The Future of Script in Screen Printing

Are cursive fonts doomed to extinction?

By Laura Franco Facini, Contributing Writer

September 2, 2016

Cursive fonts simulate handwriting. These flowing strokes with the letters most often joined together are an integral part of design. With cursive writing on the way out in the school curriculum, what is the future of cursive, or script, fonts in design and print industries, like screen-printing?

Script in Schools
The debate over the presence of cursive writing in American education system is ongoing. Some argue that children deprived of cursive will fail to develop fine motor skills, not to mention lose a beautiful means of creative expression. While many internet blogs (typed), newspaper and magazine editorial columns (standard print form), and news and information programs (verbal) are fighting to keep cursive writing in the school curriculum, it is fast becoming a part of the United States’ past. For many schools it has already been removed from lesson plans and is not expected to make a comeback. 

To future young students, cursive may appear to be just a mix of curves and ligatures that remind them of the standard alphabet, but won’t deliver any meaning or message. Perhaps you have already witnessed the fear in the eyes of a young teen asked to sign their name when opening a bank account, for example.

Impact on Screen Print Artists
As an artist, you may not have considered eliminating cursive fonts from your collection. Artists as well as their clients take font selection seriously, and you offer script options because they are effective for particular design projects. They often are selected to reflect a style, period or emotion, and may or may not need to be easily read. Words in design are typically used to communicate, but that is not always the case. Fonts, including script, also can be used as decoration.

Would the absence of cursive writing in school curriculums mean that designers would stop designing with script fonts? At what point would the change in lesson plans lead to a change for the screen-print industry and other print industries? 

Would we continue to design using cursive fonts, but be forced to print a translation in a standard font on the bottom of T-shirts? Will companies with script logos need to consider a redesign?  Will millions of websites need to abandon the use of cursive fonts or lose customers? There is no need to panic. The shift is a long way away and there is still hope for the expressive font.

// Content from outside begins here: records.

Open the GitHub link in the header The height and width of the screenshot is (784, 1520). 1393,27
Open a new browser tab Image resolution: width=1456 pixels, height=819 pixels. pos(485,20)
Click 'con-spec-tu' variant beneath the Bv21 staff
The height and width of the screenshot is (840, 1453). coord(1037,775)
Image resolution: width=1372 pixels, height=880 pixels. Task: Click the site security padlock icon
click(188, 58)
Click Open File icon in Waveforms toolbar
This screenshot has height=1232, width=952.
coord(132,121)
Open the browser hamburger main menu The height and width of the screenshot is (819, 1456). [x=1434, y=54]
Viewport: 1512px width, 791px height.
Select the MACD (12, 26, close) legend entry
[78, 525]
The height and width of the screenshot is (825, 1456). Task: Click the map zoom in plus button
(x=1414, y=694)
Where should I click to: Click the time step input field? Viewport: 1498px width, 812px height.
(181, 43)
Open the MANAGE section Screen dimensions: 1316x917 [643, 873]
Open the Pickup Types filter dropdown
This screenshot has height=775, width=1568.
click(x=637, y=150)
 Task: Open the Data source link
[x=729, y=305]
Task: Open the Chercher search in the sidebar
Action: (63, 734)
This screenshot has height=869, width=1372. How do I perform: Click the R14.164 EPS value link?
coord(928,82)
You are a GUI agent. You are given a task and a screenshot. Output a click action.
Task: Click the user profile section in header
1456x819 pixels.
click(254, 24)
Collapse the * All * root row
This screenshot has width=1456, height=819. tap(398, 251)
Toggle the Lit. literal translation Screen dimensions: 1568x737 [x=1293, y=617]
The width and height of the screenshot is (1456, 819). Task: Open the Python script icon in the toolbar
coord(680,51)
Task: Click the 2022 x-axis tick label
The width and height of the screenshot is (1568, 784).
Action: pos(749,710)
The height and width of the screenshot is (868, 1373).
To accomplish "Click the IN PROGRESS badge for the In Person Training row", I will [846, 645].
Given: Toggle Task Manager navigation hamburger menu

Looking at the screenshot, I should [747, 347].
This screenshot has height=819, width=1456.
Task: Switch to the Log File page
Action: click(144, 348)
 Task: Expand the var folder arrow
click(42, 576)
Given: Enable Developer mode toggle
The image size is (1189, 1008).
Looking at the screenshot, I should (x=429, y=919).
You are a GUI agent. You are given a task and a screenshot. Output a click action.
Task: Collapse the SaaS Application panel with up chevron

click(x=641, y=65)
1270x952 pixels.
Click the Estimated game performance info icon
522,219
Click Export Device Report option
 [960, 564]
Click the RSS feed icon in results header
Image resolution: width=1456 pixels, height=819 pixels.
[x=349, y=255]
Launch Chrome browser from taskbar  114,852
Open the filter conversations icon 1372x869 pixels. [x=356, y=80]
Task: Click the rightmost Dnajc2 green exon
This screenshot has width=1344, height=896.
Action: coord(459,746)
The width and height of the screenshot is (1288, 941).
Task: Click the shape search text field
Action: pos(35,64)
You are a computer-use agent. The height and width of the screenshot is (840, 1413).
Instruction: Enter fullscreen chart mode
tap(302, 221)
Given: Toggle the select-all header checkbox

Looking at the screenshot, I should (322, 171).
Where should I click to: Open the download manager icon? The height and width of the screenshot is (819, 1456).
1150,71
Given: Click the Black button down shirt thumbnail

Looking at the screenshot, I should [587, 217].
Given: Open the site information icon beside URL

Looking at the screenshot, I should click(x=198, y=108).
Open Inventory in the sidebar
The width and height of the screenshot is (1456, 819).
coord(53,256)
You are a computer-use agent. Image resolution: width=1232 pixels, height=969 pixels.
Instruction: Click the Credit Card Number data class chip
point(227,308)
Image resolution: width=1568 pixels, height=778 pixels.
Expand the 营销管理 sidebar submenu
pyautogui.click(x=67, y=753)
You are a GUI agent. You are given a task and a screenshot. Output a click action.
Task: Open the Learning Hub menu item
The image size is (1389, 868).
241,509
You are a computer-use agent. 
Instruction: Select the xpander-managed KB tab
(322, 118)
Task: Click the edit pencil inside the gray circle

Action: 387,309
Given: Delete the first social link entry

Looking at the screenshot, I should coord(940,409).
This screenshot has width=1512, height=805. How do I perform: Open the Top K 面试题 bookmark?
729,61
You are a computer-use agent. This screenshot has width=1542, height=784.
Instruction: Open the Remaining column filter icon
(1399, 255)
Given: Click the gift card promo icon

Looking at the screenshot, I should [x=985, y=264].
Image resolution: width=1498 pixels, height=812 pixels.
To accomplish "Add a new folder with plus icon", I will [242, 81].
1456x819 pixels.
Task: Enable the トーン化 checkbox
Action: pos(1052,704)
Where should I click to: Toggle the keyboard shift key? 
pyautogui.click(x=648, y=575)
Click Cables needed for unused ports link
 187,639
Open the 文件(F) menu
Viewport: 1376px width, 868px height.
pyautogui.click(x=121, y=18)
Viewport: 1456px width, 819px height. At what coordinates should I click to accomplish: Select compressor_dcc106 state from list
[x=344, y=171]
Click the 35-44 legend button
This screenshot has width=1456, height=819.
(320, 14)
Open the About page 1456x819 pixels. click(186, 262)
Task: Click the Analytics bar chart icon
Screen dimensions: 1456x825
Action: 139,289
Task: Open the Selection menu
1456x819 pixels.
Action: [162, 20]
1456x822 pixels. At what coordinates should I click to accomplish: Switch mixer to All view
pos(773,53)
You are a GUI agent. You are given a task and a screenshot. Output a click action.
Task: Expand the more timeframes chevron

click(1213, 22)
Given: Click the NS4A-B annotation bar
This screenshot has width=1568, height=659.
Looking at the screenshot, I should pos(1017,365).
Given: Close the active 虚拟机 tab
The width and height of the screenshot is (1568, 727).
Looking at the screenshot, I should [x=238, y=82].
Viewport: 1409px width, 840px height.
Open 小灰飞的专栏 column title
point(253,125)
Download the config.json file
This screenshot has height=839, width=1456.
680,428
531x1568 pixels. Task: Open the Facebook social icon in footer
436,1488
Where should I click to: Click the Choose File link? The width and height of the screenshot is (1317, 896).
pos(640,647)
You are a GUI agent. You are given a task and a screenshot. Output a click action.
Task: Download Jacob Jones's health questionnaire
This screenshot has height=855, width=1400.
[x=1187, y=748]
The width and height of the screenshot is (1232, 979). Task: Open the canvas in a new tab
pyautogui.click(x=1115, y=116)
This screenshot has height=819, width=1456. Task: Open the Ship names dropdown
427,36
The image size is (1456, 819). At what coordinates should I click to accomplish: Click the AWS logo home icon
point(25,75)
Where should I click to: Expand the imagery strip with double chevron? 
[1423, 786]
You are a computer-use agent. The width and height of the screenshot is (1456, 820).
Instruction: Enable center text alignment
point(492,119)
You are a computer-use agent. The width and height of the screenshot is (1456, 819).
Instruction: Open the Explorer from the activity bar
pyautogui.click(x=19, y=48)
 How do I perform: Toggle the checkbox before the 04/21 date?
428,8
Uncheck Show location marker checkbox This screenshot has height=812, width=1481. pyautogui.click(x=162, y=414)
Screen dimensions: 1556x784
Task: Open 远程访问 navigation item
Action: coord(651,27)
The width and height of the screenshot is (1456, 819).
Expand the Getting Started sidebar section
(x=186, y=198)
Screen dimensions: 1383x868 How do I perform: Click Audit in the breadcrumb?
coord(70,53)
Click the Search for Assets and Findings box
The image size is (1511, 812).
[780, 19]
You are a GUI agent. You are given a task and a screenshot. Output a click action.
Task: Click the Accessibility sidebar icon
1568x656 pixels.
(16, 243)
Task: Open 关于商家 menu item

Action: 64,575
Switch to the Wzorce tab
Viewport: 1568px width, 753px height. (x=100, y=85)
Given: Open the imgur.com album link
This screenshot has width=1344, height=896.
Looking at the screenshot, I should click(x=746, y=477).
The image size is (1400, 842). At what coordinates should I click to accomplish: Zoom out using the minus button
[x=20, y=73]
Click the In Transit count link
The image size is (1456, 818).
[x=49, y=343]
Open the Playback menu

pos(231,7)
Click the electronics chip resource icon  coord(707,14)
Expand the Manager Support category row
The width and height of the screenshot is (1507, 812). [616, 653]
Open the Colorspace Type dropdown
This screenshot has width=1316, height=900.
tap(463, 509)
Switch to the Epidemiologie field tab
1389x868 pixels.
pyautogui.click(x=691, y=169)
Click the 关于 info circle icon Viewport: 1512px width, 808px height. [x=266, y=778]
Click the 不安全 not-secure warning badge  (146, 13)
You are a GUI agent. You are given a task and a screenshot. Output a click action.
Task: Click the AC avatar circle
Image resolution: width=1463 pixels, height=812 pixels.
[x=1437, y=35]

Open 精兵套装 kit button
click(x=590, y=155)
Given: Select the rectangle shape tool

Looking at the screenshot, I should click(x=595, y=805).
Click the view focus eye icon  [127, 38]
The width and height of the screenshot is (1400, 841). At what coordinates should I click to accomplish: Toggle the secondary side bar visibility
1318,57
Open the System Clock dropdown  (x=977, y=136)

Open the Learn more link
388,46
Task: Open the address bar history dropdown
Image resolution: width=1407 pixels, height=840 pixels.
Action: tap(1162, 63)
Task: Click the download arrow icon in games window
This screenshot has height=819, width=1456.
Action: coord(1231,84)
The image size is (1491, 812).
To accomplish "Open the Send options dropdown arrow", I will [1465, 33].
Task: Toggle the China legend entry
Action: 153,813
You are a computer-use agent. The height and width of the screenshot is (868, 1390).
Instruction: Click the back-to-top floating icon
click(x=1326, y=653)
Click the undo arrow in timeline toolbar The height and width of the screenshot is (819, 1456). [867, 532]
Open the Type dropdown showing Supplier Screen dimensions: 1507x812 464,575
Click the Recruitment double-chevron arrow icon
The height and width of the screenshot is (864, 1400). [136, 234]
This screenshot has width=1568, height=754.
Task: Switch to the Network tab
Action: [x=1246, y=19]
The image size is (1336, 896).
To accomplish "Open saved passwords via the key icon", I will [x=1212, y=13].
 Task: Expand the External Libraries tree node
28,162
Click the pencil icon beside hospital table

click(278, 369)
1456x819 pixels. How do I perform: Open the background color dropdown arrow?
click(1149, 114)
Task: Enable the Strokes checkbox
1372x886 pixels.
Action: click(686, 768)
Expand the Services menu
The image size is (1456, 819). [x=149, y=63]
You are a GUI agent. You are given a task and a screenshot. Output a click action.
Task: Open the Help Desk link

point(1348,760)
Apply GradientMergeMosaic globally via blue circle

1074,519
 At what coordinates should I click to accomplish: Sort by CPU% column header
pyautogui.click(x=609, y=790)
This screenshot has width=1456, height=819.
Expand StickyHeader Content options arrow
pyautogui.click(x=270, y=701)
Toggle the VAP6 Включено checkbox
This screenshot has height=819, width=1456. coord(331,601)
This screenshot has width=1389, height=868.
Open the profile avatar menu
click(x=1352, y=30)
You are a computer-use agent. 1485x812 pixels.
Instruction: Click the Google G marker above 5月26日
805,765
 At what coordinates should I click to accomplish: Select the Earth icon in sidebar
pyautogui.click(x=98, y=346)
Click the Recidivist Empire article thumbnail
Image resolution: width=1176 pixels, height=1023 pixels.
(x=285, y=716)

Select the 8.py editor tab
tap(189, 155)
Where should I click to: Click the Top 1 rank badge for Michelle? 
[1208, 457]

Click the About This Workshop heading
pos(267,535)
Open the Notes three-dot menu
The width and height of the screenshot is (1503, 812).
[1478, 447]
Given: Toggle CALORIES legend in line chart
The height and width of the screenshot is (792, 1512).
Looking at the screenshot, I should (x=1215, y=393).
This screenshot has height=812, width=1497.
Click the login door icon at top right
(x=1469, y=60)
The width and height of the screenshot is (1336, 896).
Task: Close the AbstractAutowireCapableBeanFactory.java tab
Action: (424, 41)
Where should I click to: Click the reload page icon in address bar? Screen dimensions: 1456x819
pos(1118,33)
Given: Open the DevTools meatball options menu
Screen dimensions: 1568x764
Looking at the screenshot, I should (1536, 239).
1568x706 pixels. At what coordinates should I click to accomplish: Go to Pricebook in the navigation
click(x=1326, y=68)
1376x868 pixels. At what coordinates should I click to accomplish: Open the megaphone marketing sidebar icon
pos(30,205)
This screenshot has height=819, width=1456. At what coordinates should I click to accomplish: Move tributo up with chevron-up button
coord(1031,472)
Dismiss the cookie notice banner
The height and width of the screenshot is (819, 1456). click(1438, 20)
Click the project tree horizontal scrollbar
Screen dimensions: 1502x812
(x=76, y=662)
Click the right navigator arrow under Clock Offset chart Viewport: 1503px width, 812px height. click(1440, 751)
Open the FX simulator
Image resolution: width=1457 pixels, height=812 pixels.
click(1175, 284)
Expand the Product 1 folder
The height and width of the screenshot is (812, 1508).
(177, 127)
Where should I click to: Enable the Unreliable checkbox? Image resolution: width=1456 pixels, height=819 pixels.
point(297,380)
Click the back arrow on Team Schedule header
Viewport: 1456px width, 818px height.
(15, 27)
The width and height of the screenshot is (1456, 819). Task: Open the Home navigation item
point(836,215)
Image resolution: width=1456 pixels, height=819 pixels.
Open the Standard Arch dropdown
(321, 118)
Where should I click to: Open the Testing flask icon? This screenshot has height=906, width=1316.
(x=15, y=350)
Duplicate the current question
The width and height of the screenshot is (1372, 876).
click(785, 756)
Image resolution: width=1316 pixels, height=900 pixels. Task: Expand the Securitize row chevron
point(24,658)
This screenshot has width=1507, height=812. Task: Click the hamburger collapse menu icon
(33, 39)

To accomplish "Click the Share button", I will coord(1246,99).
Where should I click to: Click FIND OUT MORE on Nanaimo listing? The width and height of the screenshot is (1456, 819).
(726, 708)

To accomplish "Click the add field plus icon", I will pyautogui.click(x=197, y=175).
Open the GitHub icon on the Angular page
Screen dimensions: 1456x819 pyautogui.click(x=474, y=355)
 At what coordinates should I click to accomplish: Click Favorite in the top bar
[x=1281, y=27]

The Future of Fonts in Apparel Printing
The writers of the Declaration of Independence could not have predicted the end of transcribing official documents and certainly not the end of cursive writing altogether. It once was a form of art and a highly respected skill. Beautiful handwriting was equated with wealth and status. We accepted the shift from handwriting to the use of personal computers and devices with keyboards as inevitable. Is it time to accept another step in the evolution of print communication?

This designer is fighting for the survival of script fonts. But understanding that the education system has the responsibility to teach a broad range of subjects and skills in a structured time frame, I hold little hope that it will find new life again in the American school system. It may be the designers, such as screen-print artists, that reach the mainstream and have the greatest impact on the survival of cursive fonts. If we print it, they will wear it.